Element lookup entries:
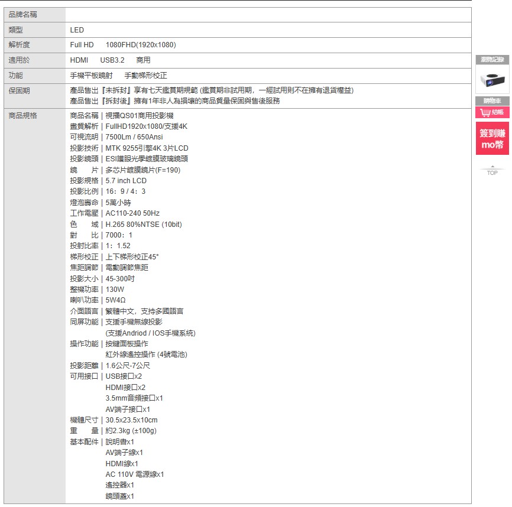This screenshot has width=512, height=507.
Task: Select the HDMI tag in 適用於 row
Action: (79, 60)
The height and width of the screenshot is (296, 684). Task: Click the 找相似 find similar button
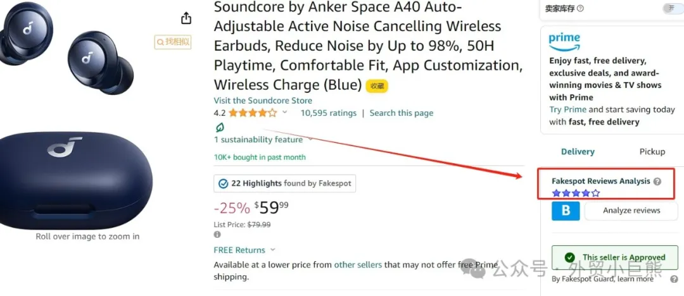(x=173, y=42)
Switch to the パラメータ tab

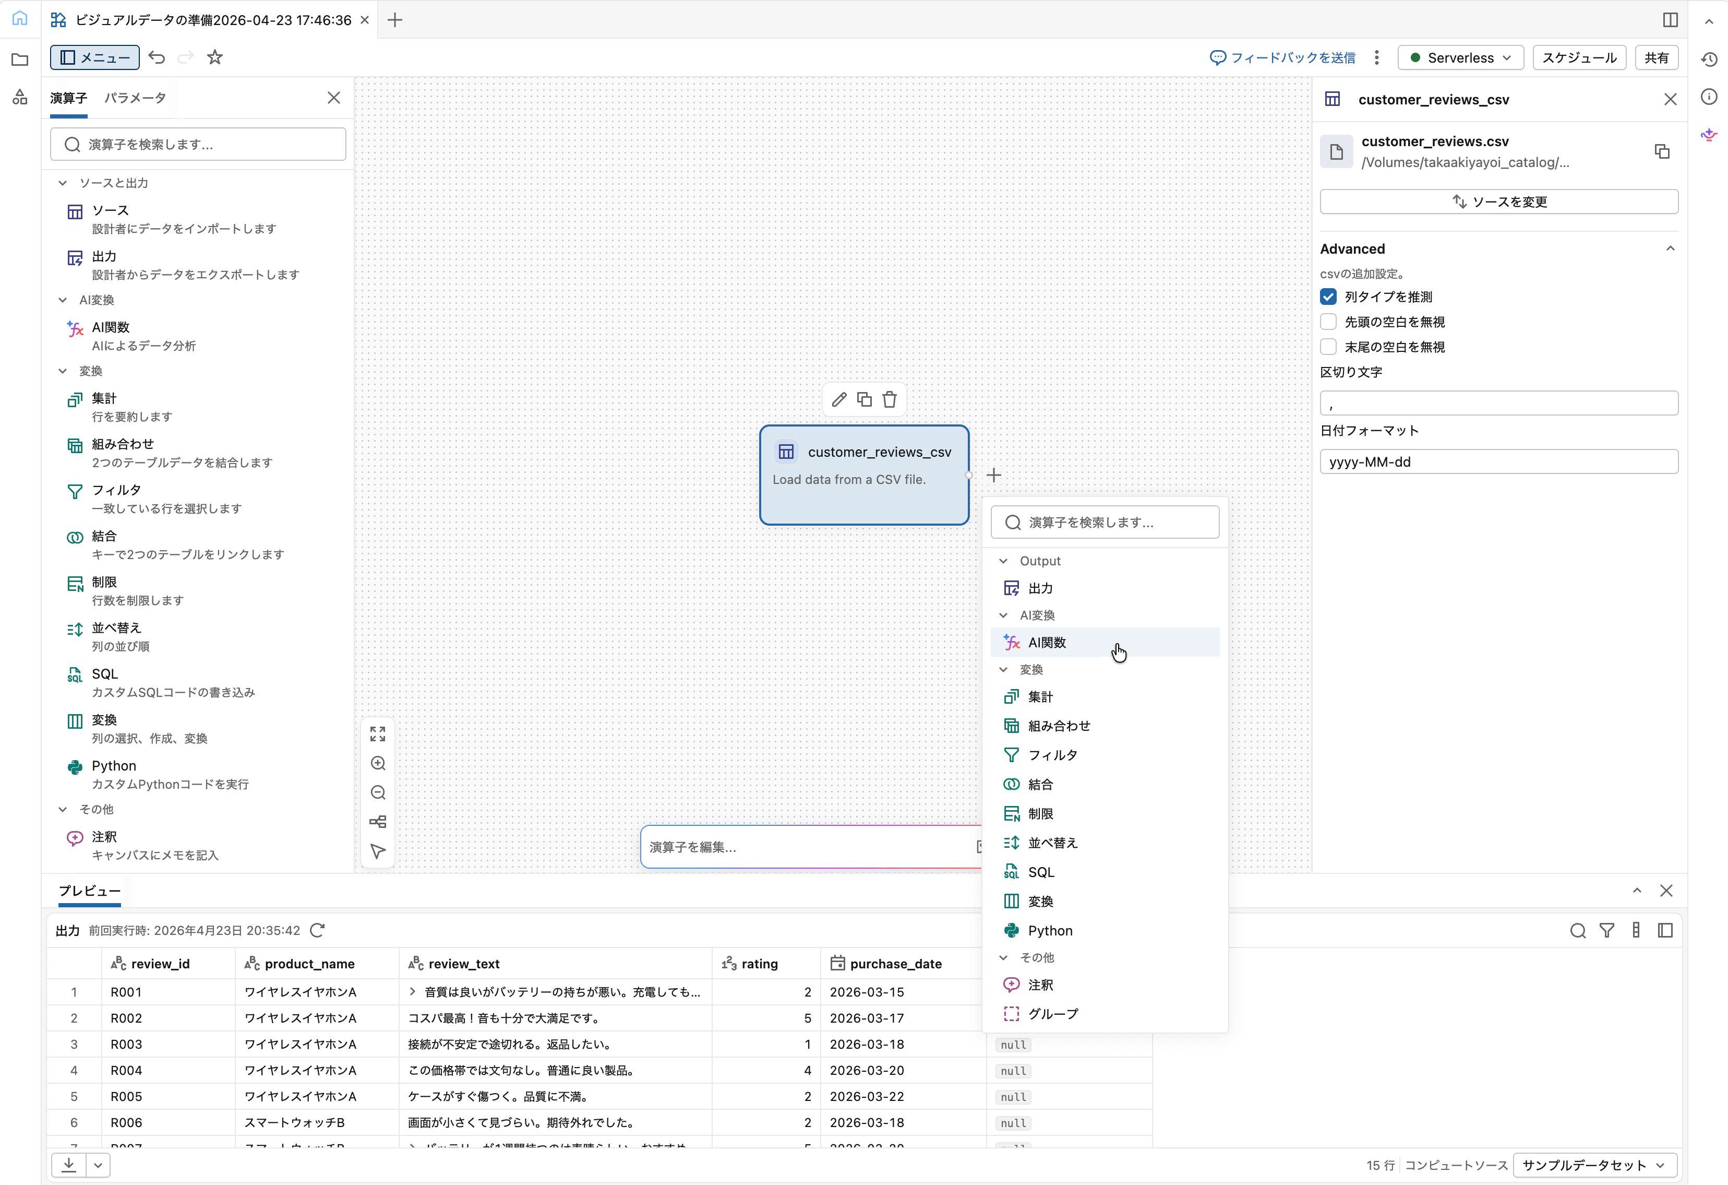(135, 97)
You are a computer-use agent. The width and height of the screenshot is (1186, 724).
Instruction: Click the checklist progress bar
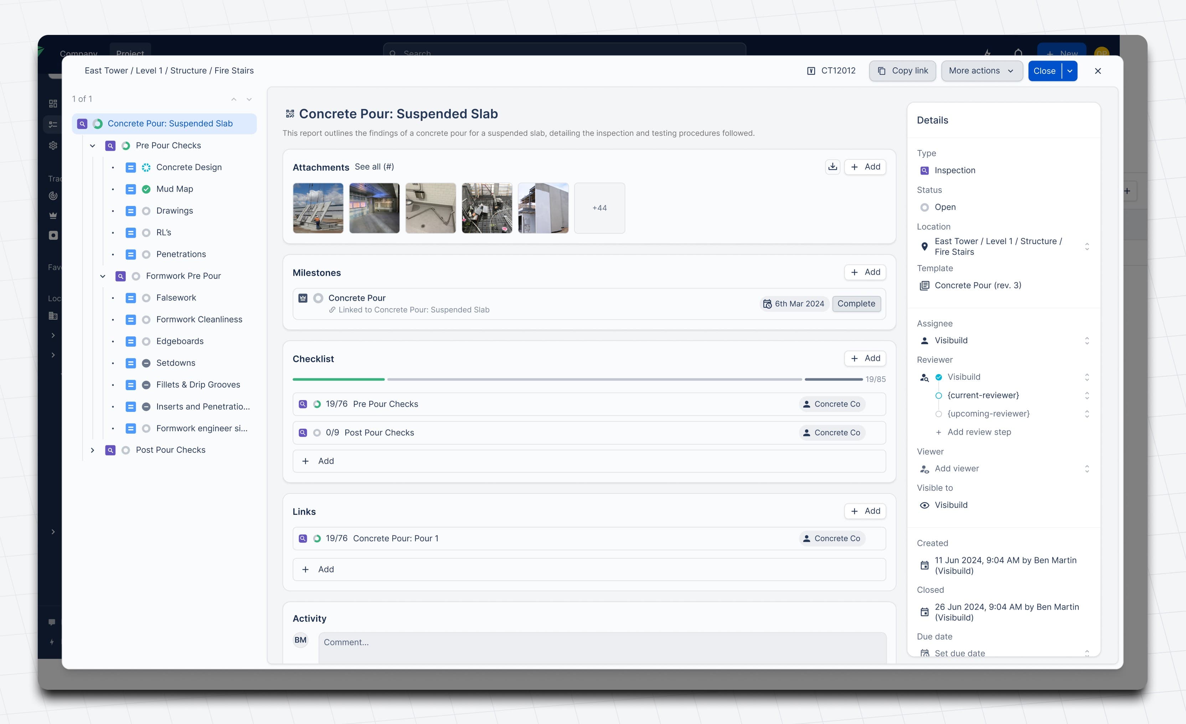[x=577, y=379]
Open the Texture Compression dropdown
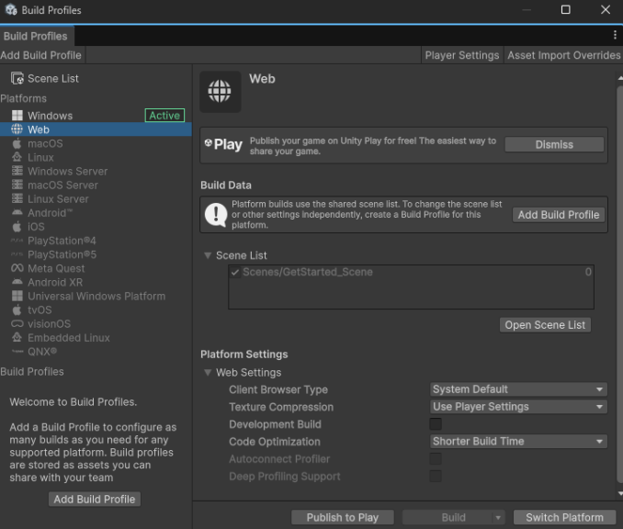Screen dimensions: 623x529 tap(518, 407)
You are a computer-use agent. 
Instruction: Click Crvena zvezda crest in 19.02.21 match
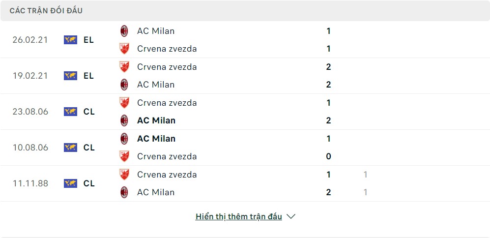[124, 67]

WRITTEN PROBLEM ▸ Copy every entry above word for word, leaving out the pictures.

WRITTEN SOLUTION ▸
This screenshot has width=512, height=507.
Task: Select the HDMI tag in 適用於 row
Action: (79, 60)
The height and width of the screenshot is (296, 684). Task: Click the 找相似 find similar button
(x=173, y=42)
Switch to the パラメータ tab

(135, 97)
You are a computer-use agent. The width and height of the screenshot is (1186, 724).
Instruction: Click the checklist progress bar
[x=577, y=379]
Open the Texture Compression dropdown
Screen dimensions: 623x529 tap(518, 407)
You are a computer-use agent. 
Instruction: Click Crvena zvezda crest in 19.02.21 match
[124, 67]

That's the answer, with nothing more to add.